REQUIREMENT ->
Tally every line in the data that has the word "computer" and report only the total.

MATERIAL FOR THIS EXERCISE ->
************

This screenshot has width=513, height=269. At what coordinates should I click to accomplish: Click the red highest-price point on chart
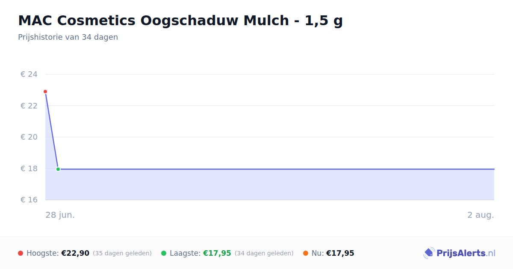45,92
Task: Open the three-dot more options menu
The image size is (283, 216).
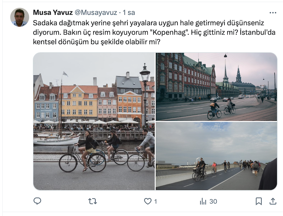Action: click(273, 13)
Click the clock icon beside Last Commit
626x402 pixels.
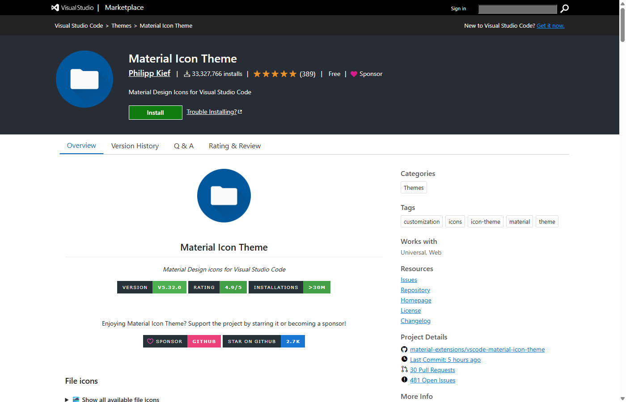404,359
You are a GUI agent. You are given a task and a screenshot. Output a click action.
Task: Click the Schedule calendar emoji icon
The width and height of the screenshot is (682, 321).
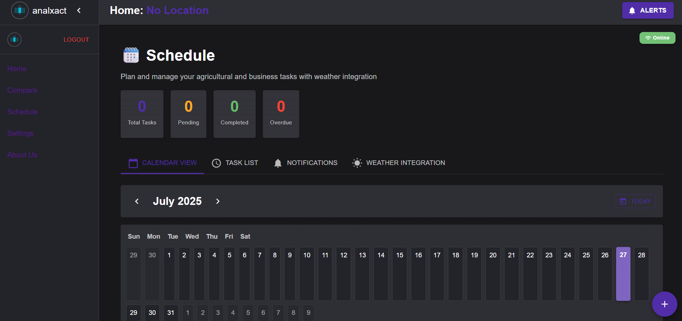pyautogui.click(x=131, y=55)
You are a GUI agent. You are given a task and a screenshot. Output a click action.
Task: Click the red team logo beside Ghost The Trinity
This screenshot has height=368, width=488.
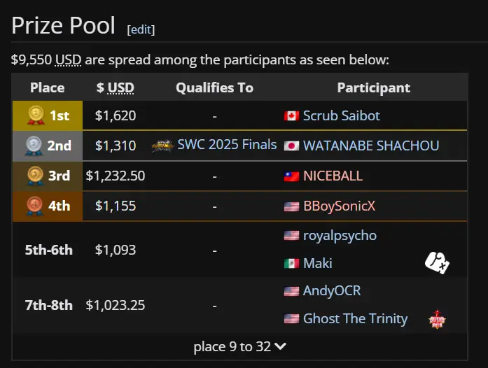(437, 319)
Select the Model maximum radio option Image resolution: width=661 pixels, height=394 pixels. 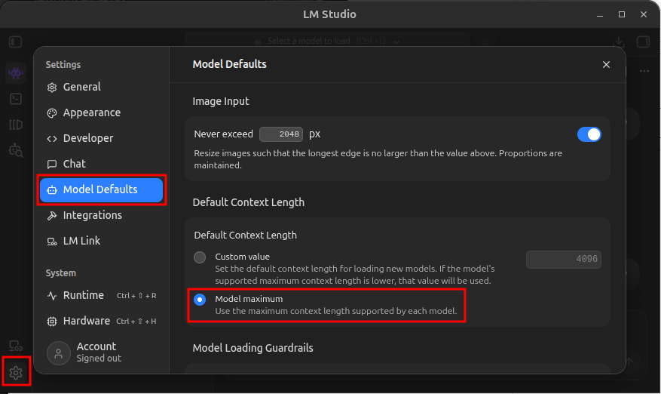tap(200, 300)
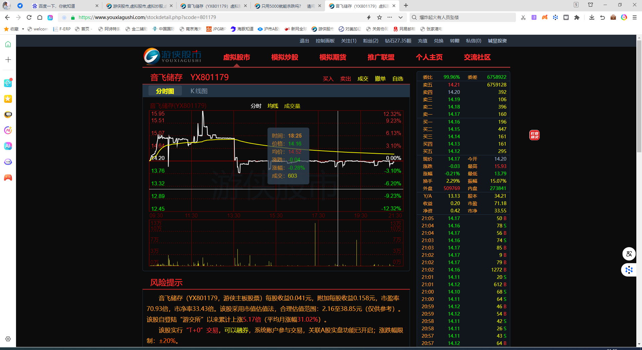Click the yellow star favorites sidebar icon
Image resolution: width=642 pixels, height=350 pixels.
click(x=8, y=99)
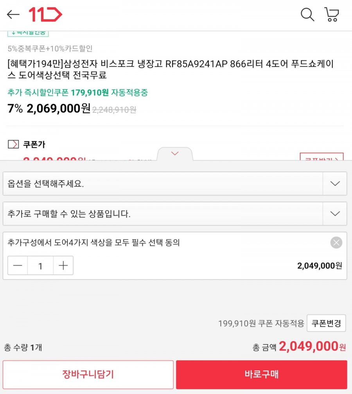The height and width of the screenshot is (394, 352).
Task: Collapse the option panel with red chevron
Action: pyautogui.click(x=175, y=154)
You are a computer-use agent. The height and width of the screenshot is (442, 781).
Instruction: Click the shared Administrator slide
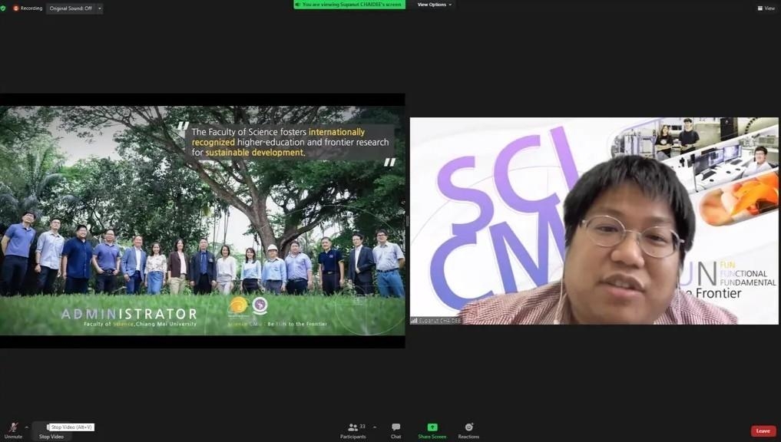tap(202, 220)
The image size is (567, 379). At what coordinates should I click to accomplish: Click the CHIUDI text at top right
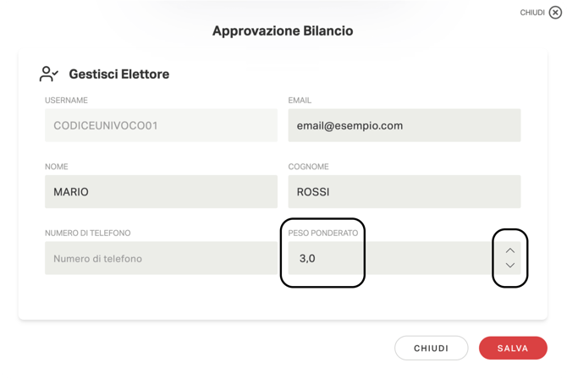tap(531, 13)
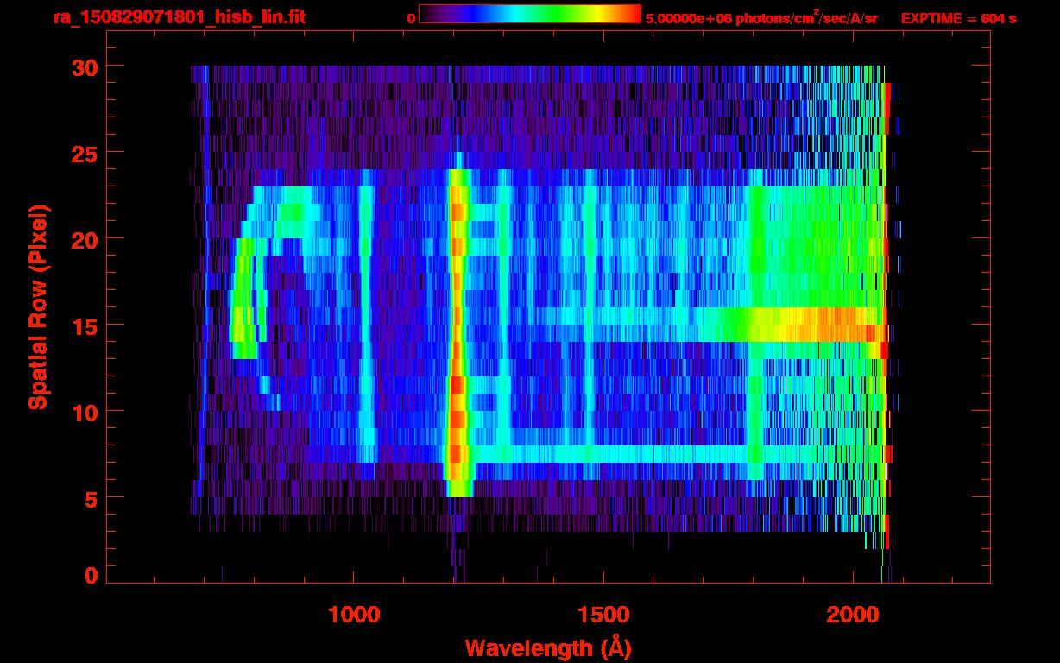Click the colorbar minimum label 0
The width and height of the screenshot is (1060, 663).
[x=412, y=18]
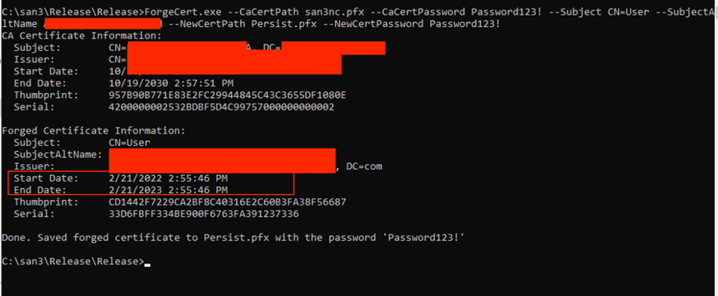Screen dimensions: 718x296
Task: Click the forged Thumbprint CD1442F7... value
Action: click(227, 202)
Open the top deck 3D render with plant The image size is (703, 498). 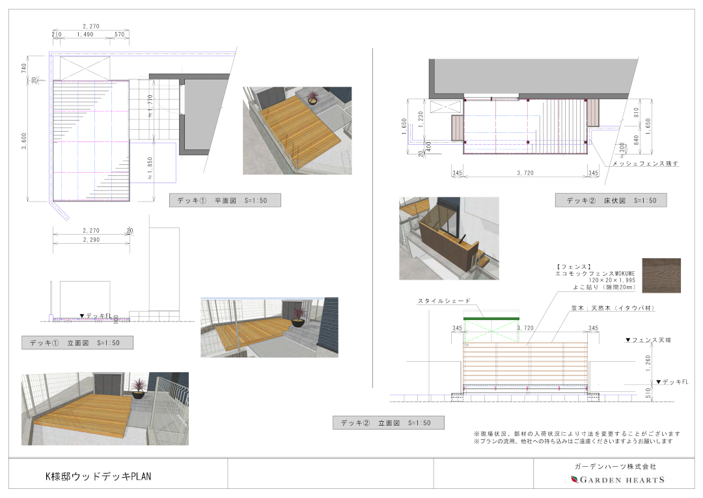click(x=297, y=130)
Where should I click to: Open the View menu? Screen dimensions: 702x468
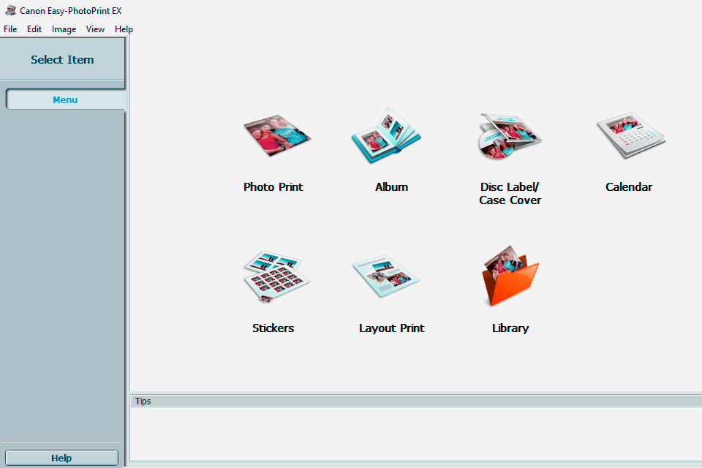(95, 29)
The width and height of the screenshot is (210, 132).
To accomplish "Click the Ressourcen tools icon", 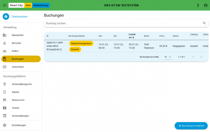I will tap(5, 100).
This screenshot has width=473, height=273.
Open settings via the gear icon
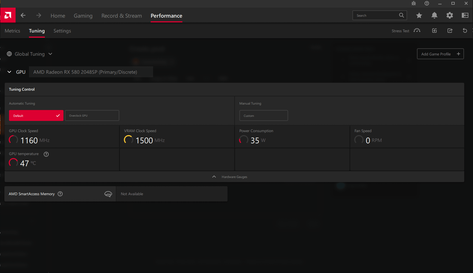tap(449, 16)
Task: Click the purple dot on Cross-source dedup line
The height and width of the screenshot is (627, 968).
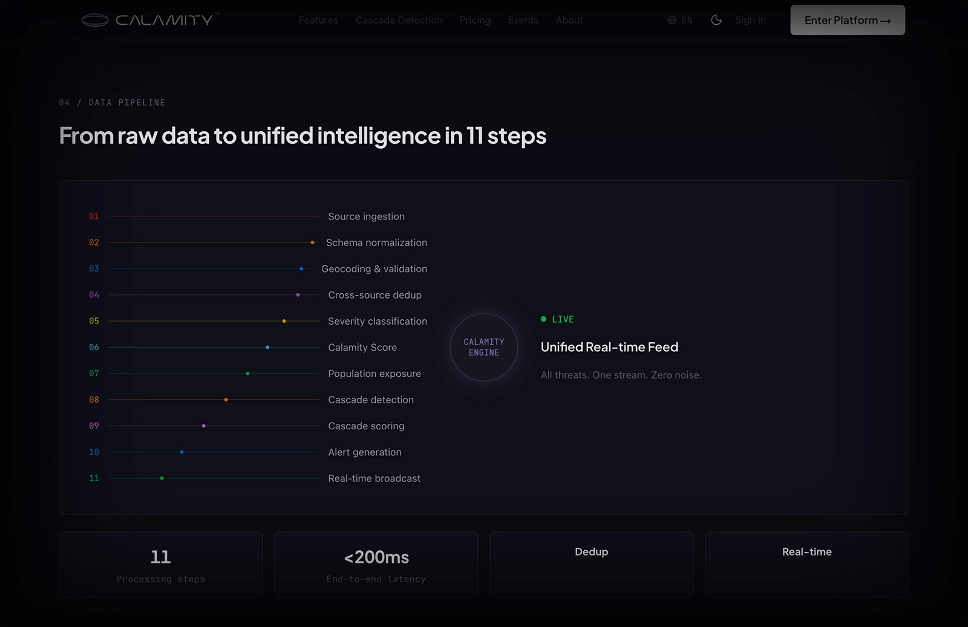Action: click(x=298, y=295)
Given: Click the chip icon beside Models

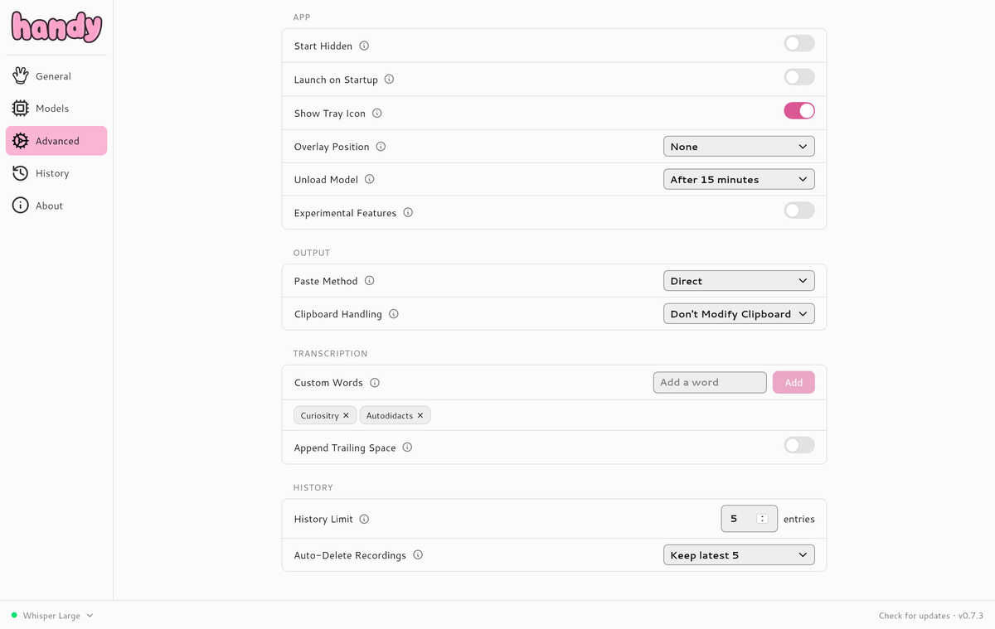Looking at the screenshot, I should [x=21, y=109].
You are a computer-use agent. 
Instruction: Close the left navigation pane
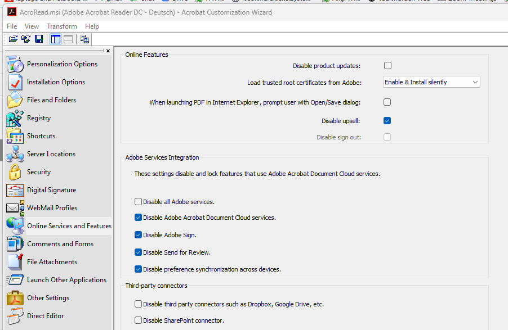tap(108, 51)
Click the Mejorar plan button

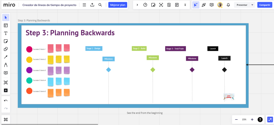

************

YOUR SOLUTION ->
2